DISSERVIZI E CONTROMISURE
Nel frattempo l’azienda torna a parlarne pubblicamente. «La Asl ribadisce di aver messo in campo tutte le azioni e le misure possibili per garantire la continuità dei servizi e ci scusiamo per i disagi subiti dai pazienti», scrive la direzione generale dell’azienda guidata dal manager Ferdinando Romano. Poi nel dettaglio: «Il servizio Cup per le prenotazioni, già riattivato nei giorni precedenti per le prestazioni urgenti, brevi e differibili, da oggi ritorna alla piena funzionalità con il ripristino del sistema informatico. I ricoveri ospedalieri programmati e d’urgenza non hanno subìto alcuna riduzione. Le attività delle sale operatorie sono continuate secondo la normale programmazione e soprattutto in piena sicurezza, in quanto sono state immediatamente applicate le linee guida del Centro nazionale sangue per fronteggiare gli attacchi hacker al sistema trasfusionale. Le unità operative oncologiche hanno garantito la continuità delle terapie farmacologiche e delle prestazioni diagnostiche».
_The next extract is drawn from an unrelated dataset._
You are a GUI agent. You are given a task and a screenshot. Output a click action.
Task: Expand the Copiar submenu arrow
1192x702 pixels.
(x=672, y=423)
Altri servizi riprenderanno nelle prossime ore: «L’immediata acquisizione da parte dell’azienda di un nuovo specifico sistema informatico consentirà la ripresa delle prestazioni radioterapiche dalla giornata di domenica, con il contestuale recupero sia dei pazienti in lista sia dei nuovi pazienti da sottoporre a terapia. I laboratori di analisi, sia pure con i comprensibili rallentamenti dovuti al passaggio al sistema manuale, hanno tuttavia assicurato gli esami ematochimici e microbiologici sia con carattere d’urgenza sia programmati, dando ovviamente priorità alle degenze ospedaliere e ai pazienti fragili e con patologie complesse. Anche nella laboratoristica, nei prossimi giorni è previsto il ritorno a pieno regime di attività con la riattivazione di una rete informatica dedicata».